Email: smtan@ntu.edu.sg
Assoc Prof Tan Suet Mien

Biography
Dr. Tan Suet Mien obtained his B.Sc.(Hons, first class)(1996) and M.Sc. (1998) from the National University of Singapore. He obtained his D.Phil. (2001) from the University of Oxford, UK. He joined the School of Biological Sciences (NTU) in 2001 as Assistant Professor. As a pioneer member of the newly established school, he was involved in curriculum planning, time-tabling, student recruitment apart from setting up his research lab. He served as Sub-Dean (Academic) from 2005-2006, Assistant Chair (Academic) from 2006-2008, and Associate Chair (Academic) from Jul 2011- Jul 2014. He also served as a senator of the NTU Academic Council (2014-2017). He is a recipient of the Nanyang Award for Excellence in Teaching (2006) and the Singapore Public Administration Medal (Bronze, 2013). He currently serves on the NTU Institutional Review Board and Institutional Biosafety Committee.
Research Interests
My research group has a long-standing interest in understanding the molecular mechanisms of cell adhesion and migration underpinning normal and pathological conditions, including inflammation and cancer. We focus on two families of molecules – integrins and kindlins. Integrins are heterodimeric transmembrane proteins that mediate cell-cell, cell-extracellular matrix, and cell-virus interactions. Integrin ligand-binding is regulated by its conformational change that is dependent on the interactions between its cytoplasmic domain and cytosolic proteins. These cytosolic proteins can either be positive or negative regulators of integrin function. Currently, my research group and in collaboration with others seek to define the molecular basis of cross-talks between these regulators, and how they modulate integrin ligand-binding, signaling and cytoskeletal re-modelling under normal and pathological conditions, such as chronic inflammation and cancer metastasis.

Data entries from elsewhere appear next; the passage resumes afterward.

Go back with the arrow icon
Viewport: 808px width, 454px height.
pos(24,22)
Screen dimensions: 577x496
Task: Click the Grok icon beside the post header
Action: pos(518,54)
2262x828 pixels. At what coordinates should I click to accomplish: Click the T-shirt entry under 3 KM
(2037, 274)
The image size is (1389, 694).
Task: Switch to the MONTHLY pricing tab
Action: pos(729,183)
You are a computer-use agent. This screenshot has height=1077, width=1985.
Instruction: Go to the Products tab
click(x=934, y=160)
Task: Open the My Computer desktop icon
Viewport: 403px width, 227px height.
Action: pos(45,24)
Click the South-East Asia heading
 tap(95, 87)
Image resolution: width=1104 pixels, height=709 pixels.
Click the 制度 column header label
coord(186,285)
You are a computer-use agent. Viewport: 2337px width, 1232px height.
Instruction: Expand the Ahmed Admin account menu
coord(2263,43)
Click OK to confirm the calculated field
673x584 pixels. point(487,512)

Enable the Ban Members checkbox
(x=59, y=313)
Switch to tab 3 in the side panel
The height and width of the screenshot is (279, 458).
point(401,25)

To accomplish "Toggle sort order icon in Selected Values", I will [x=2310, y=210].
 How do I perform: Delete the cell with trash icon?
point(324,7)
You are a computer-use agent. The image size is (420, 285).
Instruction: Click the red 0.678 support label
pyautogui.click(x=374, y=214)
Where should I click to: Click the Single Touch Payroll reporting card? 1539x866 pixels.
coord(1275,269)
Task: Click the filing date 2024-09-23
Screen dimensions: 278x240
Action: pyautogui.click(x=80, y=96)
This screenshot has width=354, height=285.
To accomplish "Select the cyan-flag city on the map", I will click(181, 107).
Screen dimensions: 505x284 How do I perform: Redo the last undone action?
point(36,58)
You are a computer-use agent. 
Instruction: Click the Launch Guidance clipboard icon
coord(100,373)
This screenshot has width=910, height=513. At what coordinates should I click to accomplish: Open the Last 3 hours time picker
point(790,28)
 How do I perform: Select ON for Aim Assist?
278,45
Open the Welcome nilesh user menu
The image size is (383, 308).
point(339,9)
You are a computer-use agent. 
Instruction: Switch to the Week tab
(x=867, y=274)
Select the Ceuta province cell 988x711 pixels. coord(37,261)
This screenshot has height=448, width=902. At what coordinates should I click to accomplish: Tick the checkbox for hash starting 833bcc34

Kindlins are a small family of FERM-domain-containing cytoplasmic proteins. Three kindlin paralogs have been identified with dissimilar tissue expression profiles. Over the last few years, kindlins emerged as key regulators of integrin activation and signaling. The importance of kindlins is underscored by diseases Kindler syndrome, leukocyte adhesion deficiency III, and cancer. In addition to integrin-affinity regulation, our research group and others have shown that kindlins promote integrin clustering, which strengthens cell-ECM and cell-cell adhesion. There is also gaining evidence that kindlins are involved in cellular signaling conduits that are independent of integrins. We are investigating the roles of kindlins in these pathways in the context of cancer progression.
Current Projects
  • Analyses of signaling protein interactions with the alpha cytosolic domains of beta2 integrins
  • Comparative studies of the structure and adhesion properties of the aLB2, aMb2, aXb2 integrin, and the crystallographic studies of the b2 and b3 integrin
  • Designed Short Cyclic Peptides As Antibiotics Potentiator And Wound Healing Platform Against Drug Resistant Gram Negative Bacteria
  • Dissecting the molecular basis of integrin-tetraspanin complex in immune cells
  • Elucidating exosomes biogenesis and uptake in cancer progression
  • Functional coupling of the intracellular proteins talin and kindlin in integrin activation
  • Investigating integrin Mac-1-signaling in monocytes
  • Investigating integrin signal transductions in migatory cells
  • Investigating kindlin3-mediated VLA5 signalling in chronic myelogenous leukemia
  • Investigating kindlin3-mediated signaling in endothelial cells
  • Investigating the functions of the FERM-containing cytoplasmic protein kindlin-3 in integrin activation and signalling
  • Mechanistic insights into kindlin-3 regulation and their roles in leukemia
  • The protein chemistry of integrin adhesion molecules
  • The role integrin activation states in T lymphocyte adhesion and migration
  • To characterize the function of kindlin3 in protein translation and its relationship to tumorigenesis
  • Uncovering a novel interaction between Rab5C and immune cell integrin LFA-1
Selected Publications
  • Chatterjee D, D’Souza A, Zhang Y, Bin W, Tan SM, and Bhattacharjya S. (2018). Interaction analyses of 14-3-3ζ, Dok1, and phosphorylated integrin β cytoplasmic tails reveal a bi-molecular switch in integrin regulation. Journal of Molecular Biology, 430, 4419-4430.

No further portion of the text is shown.